* Exercise goal
Your answer should be an exact copy of the lines from the one holding "Switch to the Mức giá tab" to the end of the material below, pictures left out.

* Source data
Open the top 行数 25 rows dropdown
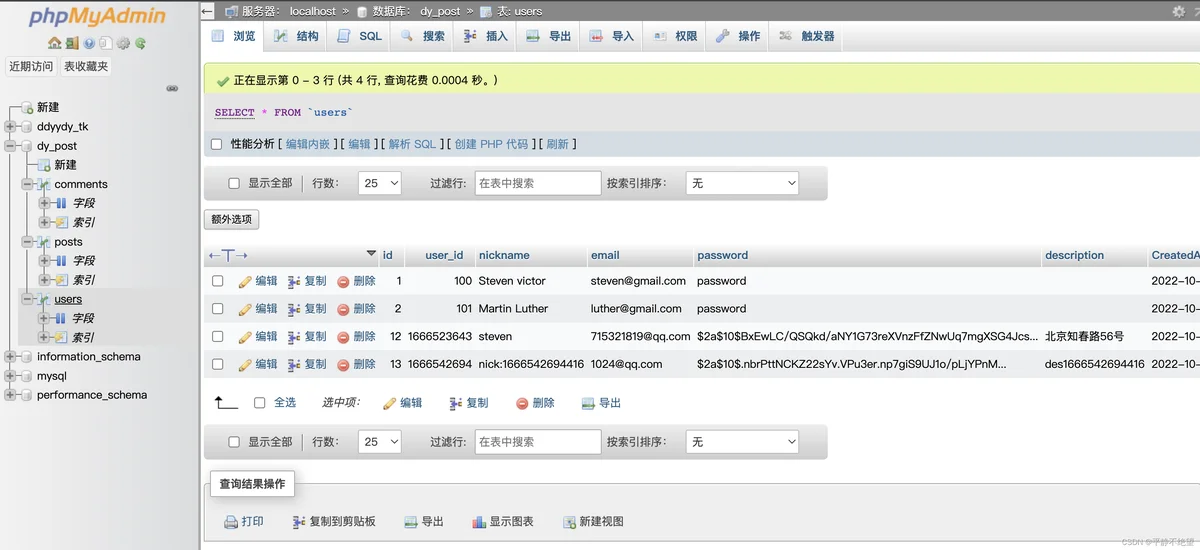The width and height of the screenshot is (1200, 550). pos(379,183)
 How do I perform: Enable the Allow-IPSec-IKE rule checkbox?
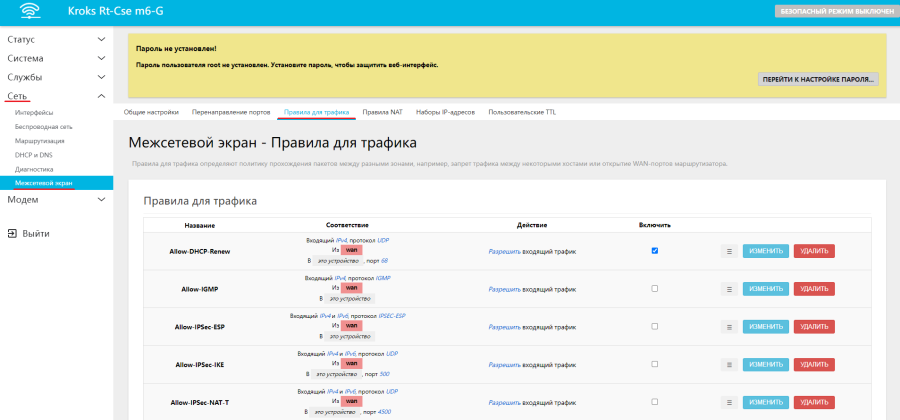[x=655, y=364]
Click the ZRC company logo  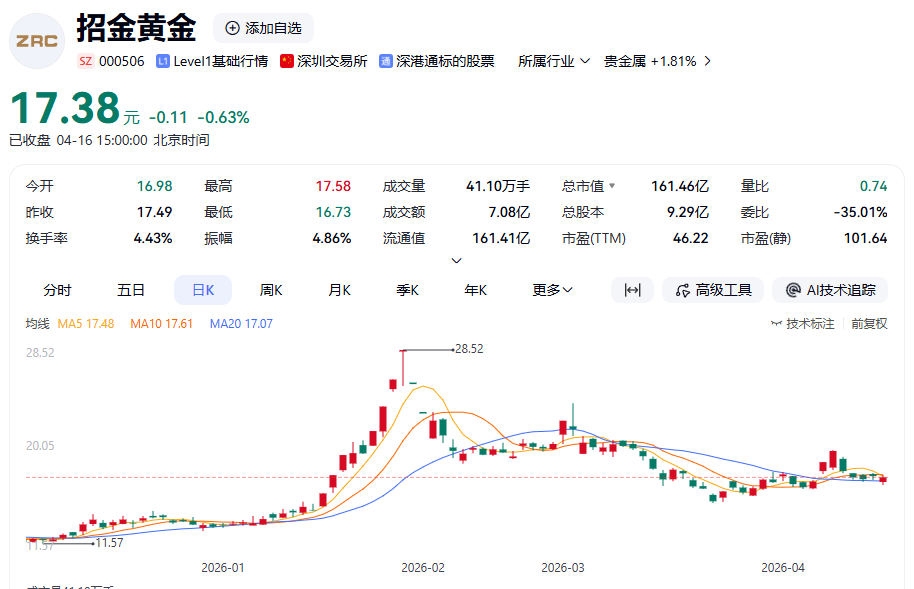click(37, 40)
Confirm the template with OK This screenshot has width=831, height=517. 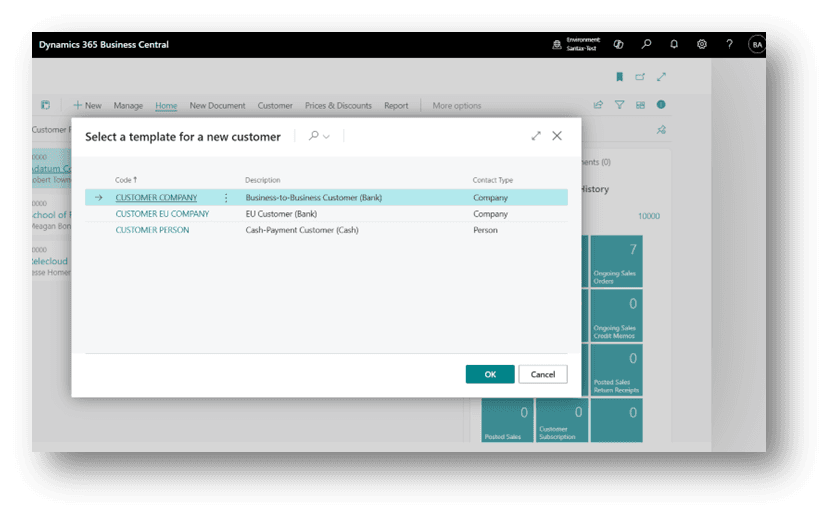point(490,374)
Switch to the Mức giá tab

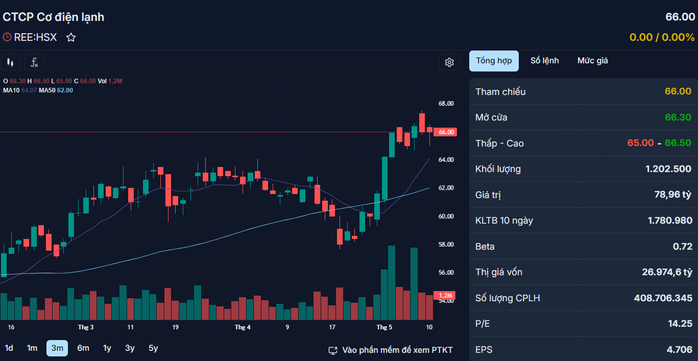coord(592,61)
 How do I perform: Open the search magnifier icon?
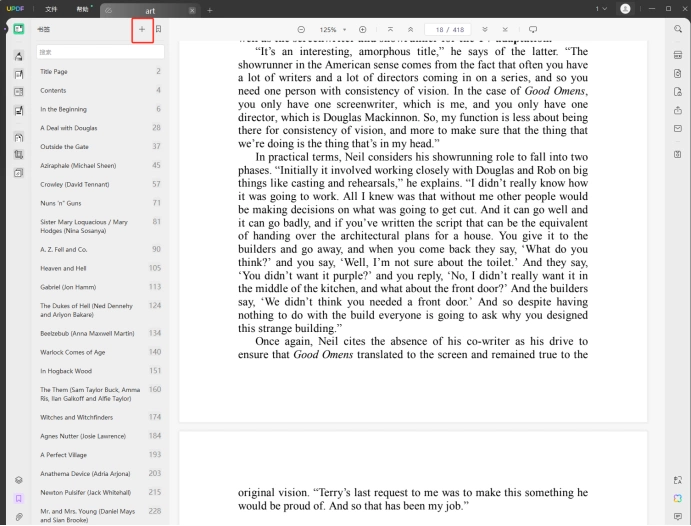click(x=678, y=29)
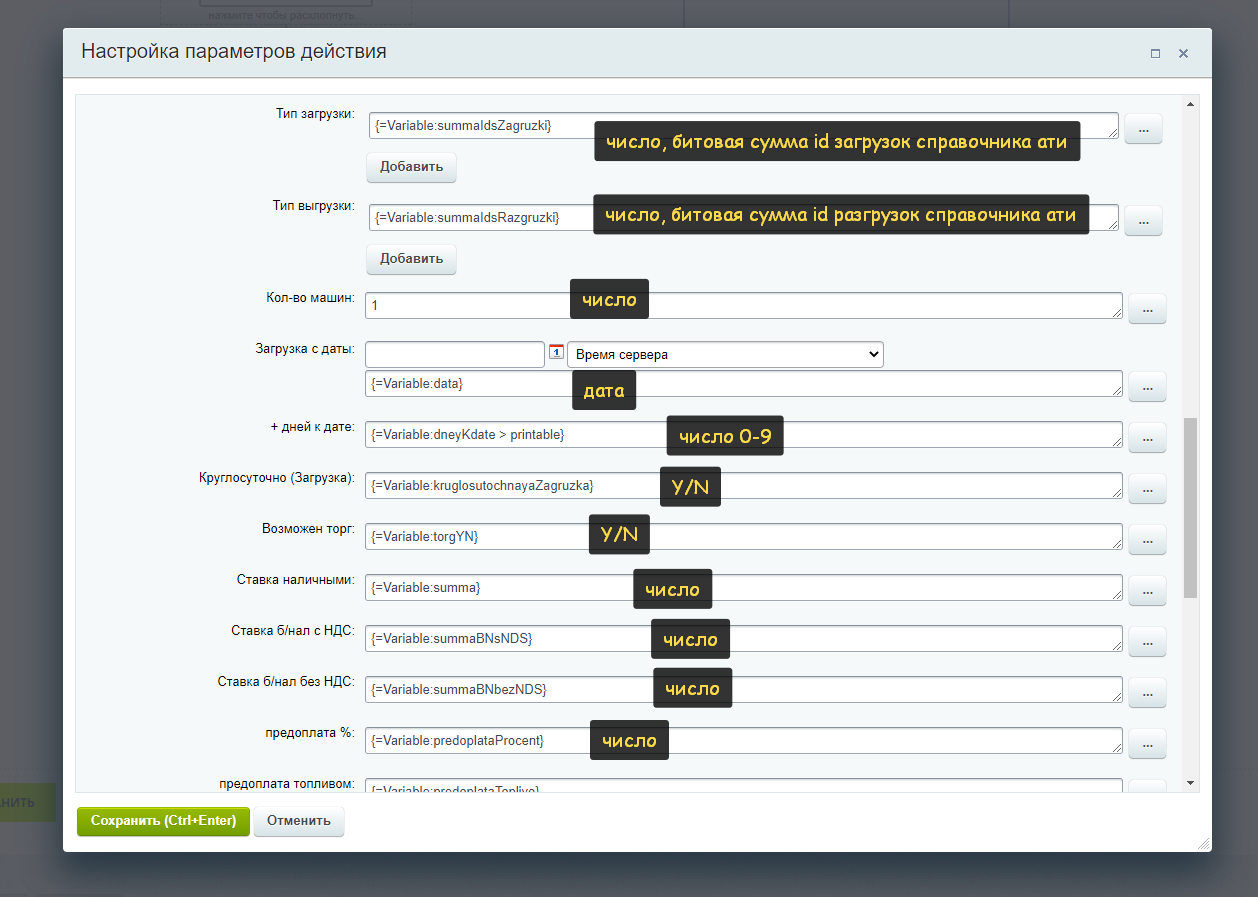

* Solution below
Switch to the Mức giá tab

coord(592,61)
 How do I perform: Open the search magnifier icon?
click(x=678, y=29)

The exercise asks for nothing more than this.